The effect of removal of point-of-care fecal occult blood testing on performance of digital rectal examinations in the emergency department

Ann Emerg Med. 2010 Aug;56(2):135-41. doi: 10.1016/j.annemergmed.2009.12.021. Epub 2010 Jan 8.

Abstract

Study objective: We determine whether removing point-of-care fecal occult blood testing from the emergency department (ED) is associated with a decrease in documented digital rectal examinations.

Methods: We performed a retrospective observational chart review study examining documented digital rectal examinations, before and after removal of a point-of-care fecal occult blood test, on all adult patients who presented to our ED with chief complaints that were likely to warrant a fecal occult blood test (intervention-sensitive). We studied the 6 months immediately before and after switching from bedside fecal occult blood testing to immunohistochemical laboratory fecal occult blood testing. We compared the results with those from a similar cohort of patients who presented during the same period, with chief complaints that would warrant a digital rectal examination for reasons other than fecal occult blood test (intervention-insensitive).
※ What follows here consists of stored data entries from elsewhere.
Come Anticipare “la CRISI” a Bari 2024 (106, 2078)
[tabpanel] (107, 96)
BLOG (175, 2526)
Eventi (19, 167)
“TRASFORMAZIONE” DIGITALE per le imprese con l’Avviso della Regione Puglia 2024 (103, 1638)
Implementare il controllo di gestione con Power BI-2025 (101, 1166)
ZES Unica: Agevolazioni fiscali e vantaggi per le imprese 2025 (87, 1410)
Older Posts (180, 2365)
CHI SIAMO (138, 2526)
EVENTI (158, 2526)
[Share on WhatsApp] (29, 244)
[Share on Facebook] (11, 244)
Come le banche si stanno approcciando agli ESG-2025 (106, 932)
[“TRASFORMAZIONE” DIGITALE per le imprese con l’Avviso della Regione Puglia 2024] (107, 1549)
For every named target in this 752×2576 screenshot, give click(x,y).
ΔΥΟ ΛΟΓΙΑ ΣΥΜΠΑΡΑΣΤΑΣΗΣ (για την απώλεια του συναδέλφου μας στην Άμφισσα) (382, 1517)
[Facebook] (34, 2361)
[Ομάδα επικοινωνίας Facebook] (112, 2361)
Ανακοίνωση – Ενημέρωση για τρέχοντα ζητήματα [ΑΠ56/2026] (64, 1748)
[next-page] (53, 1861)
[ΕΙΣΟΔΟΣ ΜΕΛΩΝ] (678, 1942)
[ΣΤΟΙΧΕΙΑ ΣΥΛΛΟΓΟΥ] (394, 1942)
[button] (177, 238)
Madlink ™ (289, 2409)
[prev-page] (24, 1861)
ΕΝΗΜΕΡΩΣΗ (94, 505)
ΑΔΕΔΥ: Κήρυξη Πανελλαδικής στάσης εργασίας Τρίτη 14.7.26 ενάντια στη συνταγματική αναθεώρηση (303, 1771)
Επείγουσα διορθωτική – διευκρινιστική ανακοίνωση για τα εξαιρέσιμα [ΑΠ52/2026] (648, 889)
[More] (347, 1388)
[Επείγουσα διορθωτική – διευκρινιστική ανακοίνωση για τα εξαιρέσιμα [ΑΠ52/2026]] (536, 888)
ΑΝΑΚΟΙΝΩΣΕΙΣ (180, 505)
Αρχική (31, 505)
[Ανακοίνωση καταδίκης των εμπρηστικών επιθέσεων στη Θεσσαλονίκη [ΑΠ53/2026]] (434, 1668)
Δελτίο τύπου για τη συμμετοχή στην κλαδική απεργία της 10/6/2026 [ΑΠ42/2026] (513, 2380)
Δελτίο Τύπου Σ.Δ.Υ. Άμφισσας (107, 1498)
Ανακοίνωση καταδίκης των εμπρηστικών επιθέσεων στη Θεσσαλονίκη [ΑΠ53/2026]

Results: A total of 4,981 and 5,557 patients met our inclusion criteria during the before and after intervention periods, respectively. We observed an overall reduction of 10% (95% confidence interval [CI] 8% to 12%) in digital rectal examinations in patients with intervention-sensitive chief complaints. The largest relative decreases in digital rectal examinations were observed in patients with chief complaints of abdominal pain, nausea/vomiting, and diarrhea. Smaller decreases were observed in gastrointestinal bleeding, constipation, and rectal problem. There was an overall reduction of 3% (95% CI 0% to 5%) in documented digital rectal examinations in intervention-insensitive chief complaints. After controlling for all covariates, digital rectal examinations decreased in the postintervention period for intervention-sensitive (odds ratio 0.44 [95% CI 0.39 to 0.50]) and, to a lesser extent, for intervention-insensitive (odds ratio 0.67 [95% CI 0.52 to 0.86]) conditions.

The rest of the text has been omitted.